Почему, спрашивается, его не швырнули в колодец сразу после рождения, в первый же день не избавили от будущих страданий? На этот вопрос он так и не нашел ответа. Равно как не было у него объяснения тому обстоятельству, что люди, давшие ему жизнь и сохранившие ее вопреки всякой логике, впоследствии бросили его на произвол судьбы — именно тогда, когда он более всего в них нуждался.
Он также спрашивал себя, могла ли мать когда-нибудь хоть какое-то время его любить; его также глубоко заинтересовало сложное чувство, о котором часто заходила речь в матросском кубрике или во время долгих разговоров на баке, но о котором ему самому ровным счетом нечего было сказать.
Оберлус сроду никого не любил, его тоже никто не любил, и когда юнги вспоминали своих невест или матросы, даже самые грубые и драчливые, изменившимся голосом говорили о своих женах, он молча слушал, стараясь максимально напрячь и без того уже острый ум в отчаянной попытке — всякий раз безрезультатной — понять причину, в силу которой один человек мог испытывать к другому человеку любовь или нежность.
От него шарахались даже корабельные собаки, которых, по-видимому, отталкивал его запах или пугало его присутствие, и не было такого случая, чтобы хоть один кот потерся об его ноги, мяуканьем выпрашивая рыбью голову, словно внушаемое им глубокое отвращение не ограничивалось человеческим родом или каким-то видом животных.
Конечно, справедливости ради следует признать, что это отвращение было полностью взаимным, потому что, насколько он помнил, у него никогда не появлялось ни малейшего желания погладить собаку или подкормить кота; не раз бывало и так, что если во время ночной вахты ему под ноги по неосторожности попадалась на палубе несчастная животина, то он давал ей такого пинка, что она оказывалась в море, где навеки и исчезала.

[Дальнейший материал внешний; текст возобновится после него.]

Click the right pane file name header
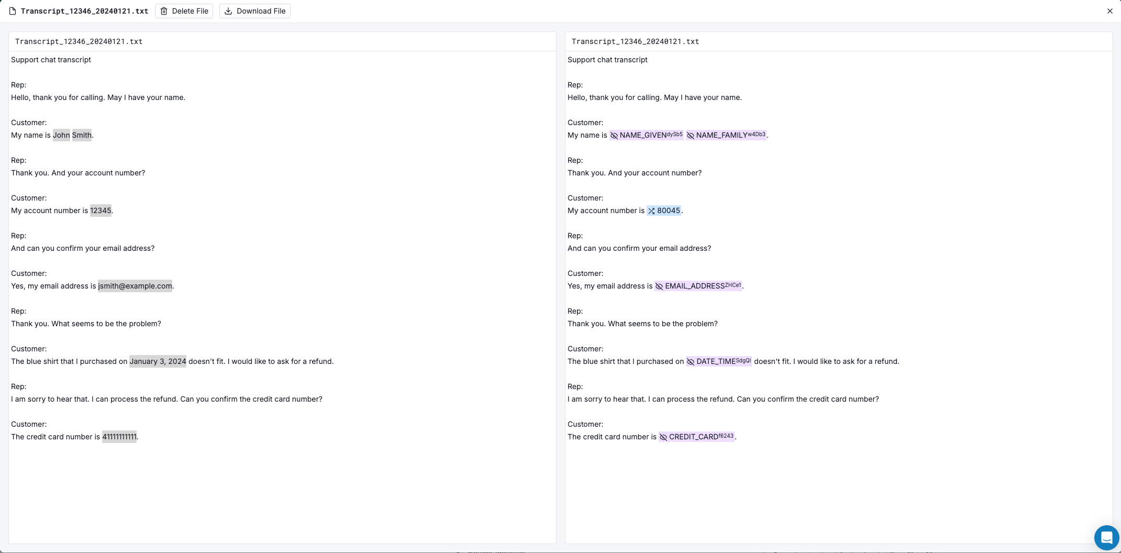The width and height of the screenshot is (1121, 553). tap(635, 41)
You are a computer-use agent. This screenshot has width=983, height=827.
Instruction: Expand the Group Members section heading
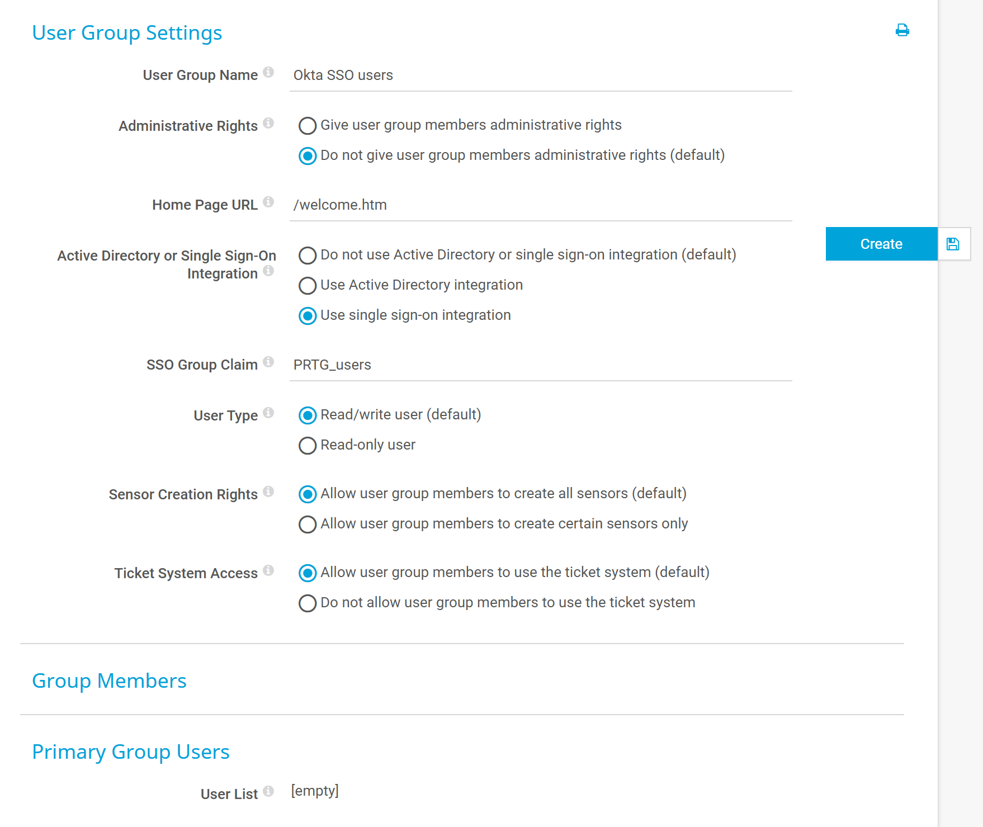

Море, все время море. Он не помнил ни одного дня своей жизни, когда бы не видел вокруг себя водную гладь; порой он пытался, хотя и безуспешно, представить себе, как может быть, что некоторые люди ни разу не видели моря и, живя далеко в глубине материка, даже толком не знают, что это такое.
«Я, — уверял Пьер, повар на последнем корабле Оберлуса, — увидел море, только когда мне стукнуло тридцать, и точно тебе говорю: я один на всю нашу деревню, кто его видел. У нас, почитай, чуть ли не круглый год ничего, кроме снега, не увидишь».
Игуана Оберлус увидел снег, когда ему тоже было почти тридцать, и все еще не забыл своего глубокого изумления, когда однажды утром после двухмесячной борьбы с волнами и сильными течениями у мыса Горн, во время которой им не удавалось продвинуться ни на милю, он встал, готовясь созерцать все тот же далекий берег — серый, грязный и неприветливый, — и обнаружил, что все, что не было морем, в том числе корабль, покрыто белым и холодным покрывалом.